--- start of Passage given ---

The Nürtingen-based company pursues two concepts with its Deburr-Robot-Cells: either the robot grips the workpiece and moves it to fixed tools-often brushes-or it guides the tools itself, such as milling tools.
"The latter case is the bigger challenge," said the spokesperson. "One example is the deburring of large gears. The term deburring is no longer quite appropriate for this application; it is more a matter of edge shaping. The gears are given chamfers of up to 5 mm. The tool used for this is a solid carbide end mill. Programming is complex because the cutters follow the involute contour of the tooth flanks."
A further development in recent years has been Deburr-Automation-Cells in which the robot performs comprehensive handling tasks in addition to deburring. In this scenario, for example, it works together with machining centers, i.e., it places the components, removes them again and, if necessary, also acts as an interface for neighboring system parts, such as quality or washing stations. Deburring is then just one task among several.
These tasks are joined by others, which is why KADIA is now offering a third category of robot systems as an application: Machining-Robot-Cells.

--- end of Passage given ---

* **Work instructions**:
**A.** In the passage on robotic deburring, how large can the chamfers given to large gears be?
**B.** Pick up the passage on robotic deburring after its final sentence and carry it forward.

--- start of Data excerpt ---

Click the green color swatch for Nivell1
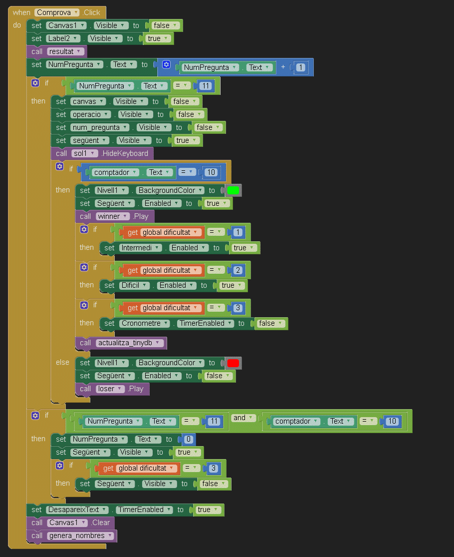Viewport: 454px width, 557px height. [x=233, y=190]
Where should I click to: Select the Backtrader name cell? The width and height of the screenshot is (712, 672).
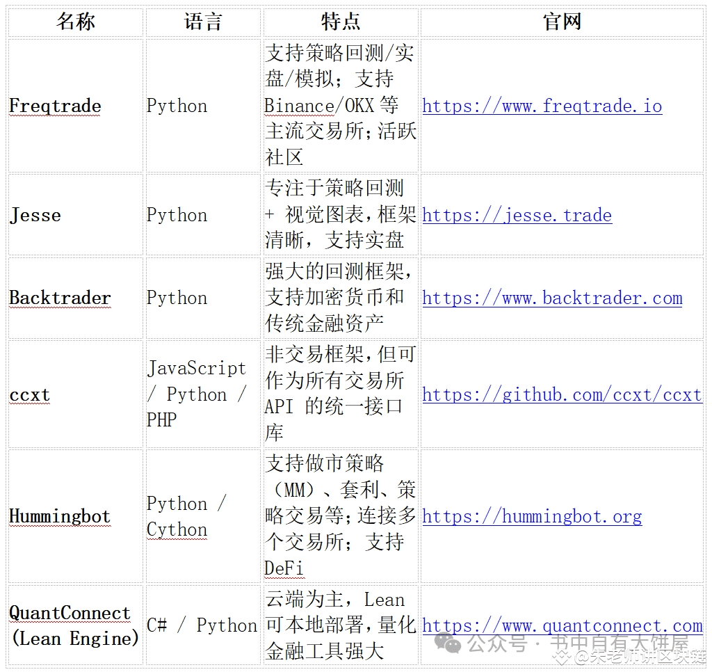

--- end of Data excerpt ---

* **Answers by task**:
**A.** Up to 5 mm.

**B.**
"More and more customers are asking whether it is possible with the robot, for example, to also apply a thread or a flat surface," explained Jannik Weiss from deburring machines sales at KADIA. "The customers' plan: they want to avoid reclamping operations. If the deburring robot, which often continues the process chain after mechanical processing, can take work away from the other processing machines, a lot of time can possibly be saved."
"We are repositioning ourselves a bit as a result," said Henning Klein, Managing Director at KADIA. "Since we have accumulated many years of experience with our automation solutions with robots and our Deburr-Robot-Cells, the step to becoming a supplier for robot-assisted mechanical processing is no longer a big one."
Cost-Effective Machining Solution
In principle, a 6-axis industrial robot is suitable for a wide range of machining technologies: drilling, milling, thread cutting, etc., and machining dry, wet or using minimum quantity lubrication is possible. "The main advantage is that the robot is a comparatively low-cost machining solution," said the spokesperson. "With it, all exposed sides of a cubic workpiece can be easily reached. If the same number of degrees of freedom is to be achieved with a machining center, much more complex 5-axis machine concepts are required, which results in high costs. In addition, a robot can alternately pick up grippers and tools and is therefore suitable for multifunctional scenarios."
The limitation of a robot for mechanical processing is its comparatively low rigidity. "It cannot offer the repeatability of precision guides available on a machining center," said the spokesperson. "The further the arm reaches out, the less accurate the result. Its use is therefore limited to applications with correspondingly large tolerances and small chip depths. However, there are certain adjustments and parameters that can influence the results."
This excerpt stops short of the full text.